Ask nearly anyone associated with the Michigan football program, and he’ll tell you Jim Harbaugh is the right man for the job.
Former coach Lloyd Carr said after the introductory press conference Tuesday afternoon that he and other Michigan figures have a lot of pride in the hire.
It’s not crazy to think Harbaugh can turn the Wolverines around — just look at his track record at San Diego, Stanford and with the San Francisco 49ers. Harbaugh means intensity, player development and a commitment to winning. It means profound excitement surrounding Michigan. And that excitement has permeated throughout the program.
Just ask Tyree Kinnel, a four-star safety from Dayton, Ohio. He verbally committed to the Wolverines under Brady Hoke, but visited Notre Dame when the coach was fired. Now that Michigan landed Harbaugh, though, Kinnel is confident in his original pledge.
“I’m excited, because he’s the guy that Michigan wanted,” Kinnel said. “He’s the guy that everybody wanted. It’s very exciting for the fan base, for college football and for the Big Ten. I think it’s going to bring a lot of good things to Michigan.

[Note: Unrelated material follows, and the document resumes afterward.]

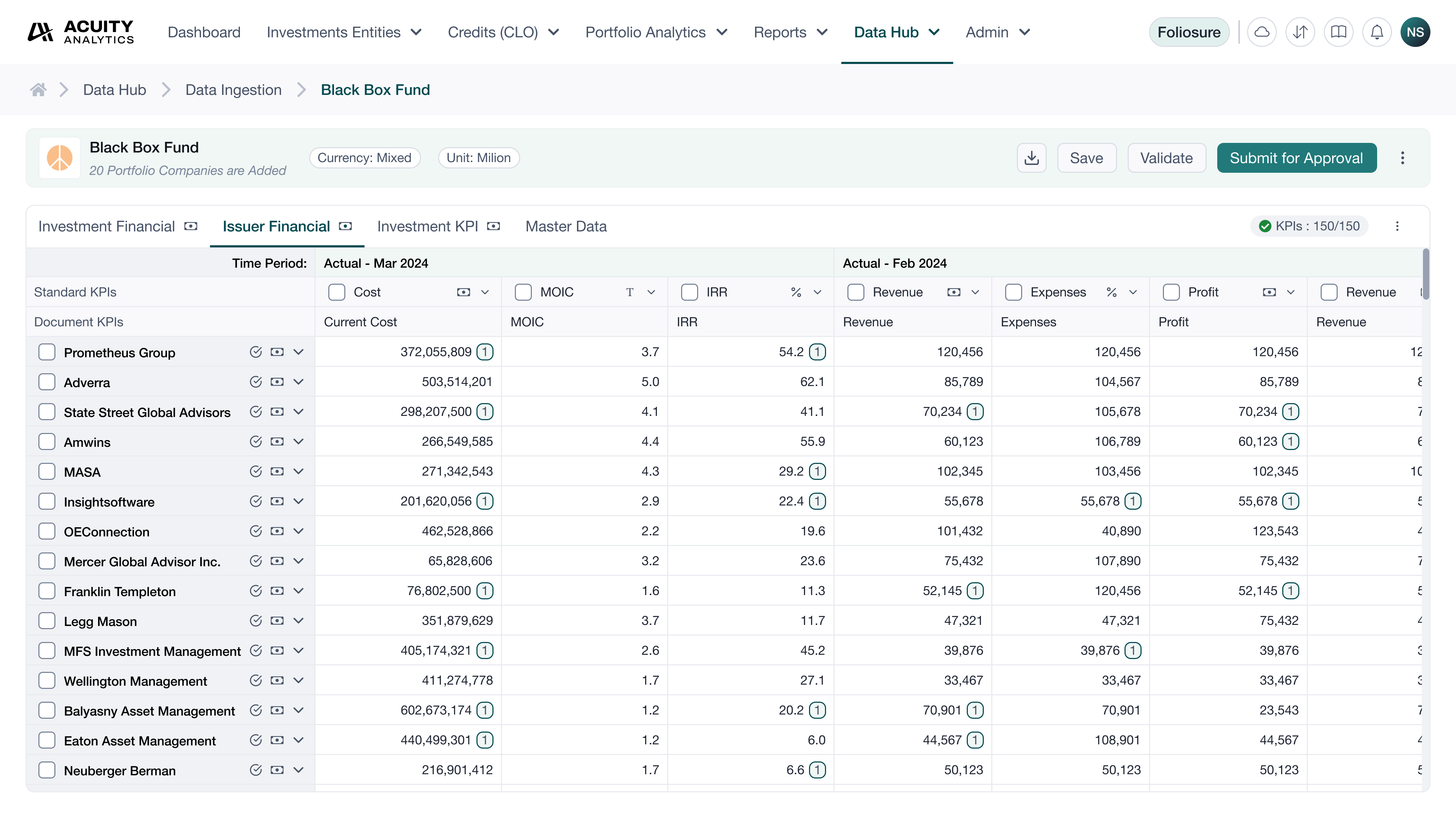Open the Cost column dropdown arrow
Image resolution: width=1456 pixels, height=819 pixels.
pos(485,292)
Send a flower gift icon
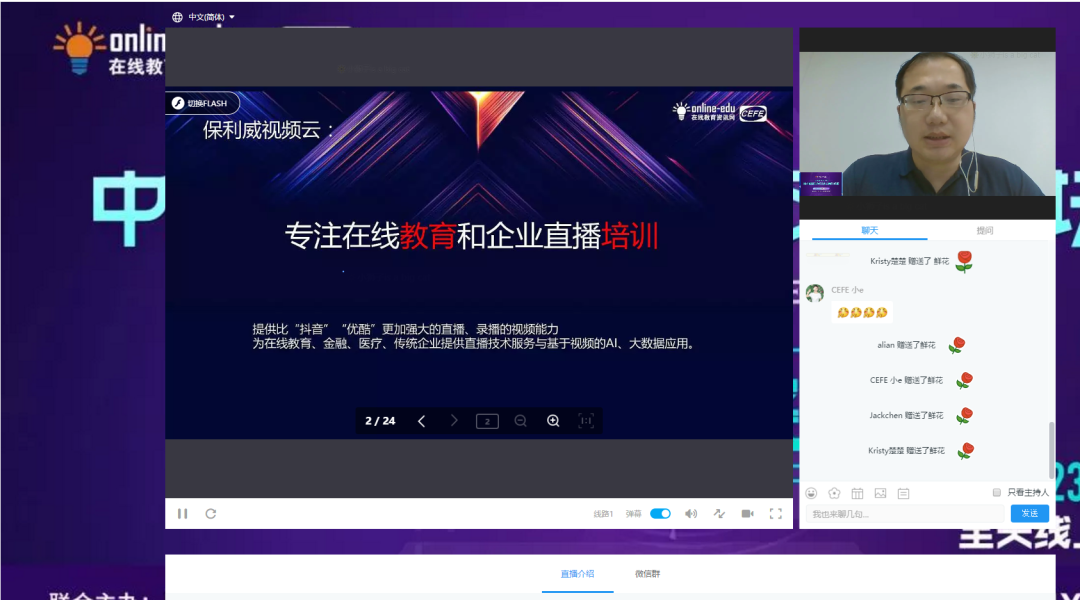This screenshot has height=600, width=1080. pyautogui.click(x=834, y=493)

“I think it’s going to bring us back to the top.”
And Kinnel isn’t alone. He has spoken to several other recruits — committed and not — who have expressed higher interest in coming to Ann Arbor.
“I think we’re going to get some good recruits that come in before signing day, just because of his name and because of what he’s done in the past,” Kinnel said. “And because it’s Michigan.”
Kinnel expects Harbaugh to reach out to recruits Tuesday evening. And earlier that day, the new Michigan coach was making a different call — one to the current Wolverines. Many of them had hoped Harbaugh would come to Michigan from the start.
“You hear about how fabled his resume is, and you’re hopeful (that he’ll come to Michigan),” said running back Drake Johnson. “Until it happens, you’re always like, ‘Eh, it’s just a hope.’ Now that it’s a done deal, you feel almost relief. It’s amazing; it’s nice.”
Johnson and the Wolverines will face a significant transition from Hoke to Harbaugh, though neither coach is a stranger to the school’s tradition and history. But the current players have gotten plenty of feedback from former ones, such as Roy Roundtree, who had to endure a much bigger change when Michigan fired Rich Rodriguez and hired Hoke in 2011.
In Hoke’s first year, the Wolverines went 11-2, beat Ohio State and won the Sugar Bowl.
“Four years ago, I was at that same press conference with Coach Hoke,” Roundtree said. “I know they know what it’s going to take. It’s Michigan, man. I feel like I’m about to go out there and run down that tunnel again.
“Everyone wanted Jim. We got what we wanted.”
Harbaugh didn’t promise immediate success Tuesday, but his track record almost does for him. Michigan has its man, and the next stop in the eyes of the program — from current and past players, and former coaches — is greatness.
“I guarantee it,” Roundtree said. “I won’t say right now, but he should be winning real soon.”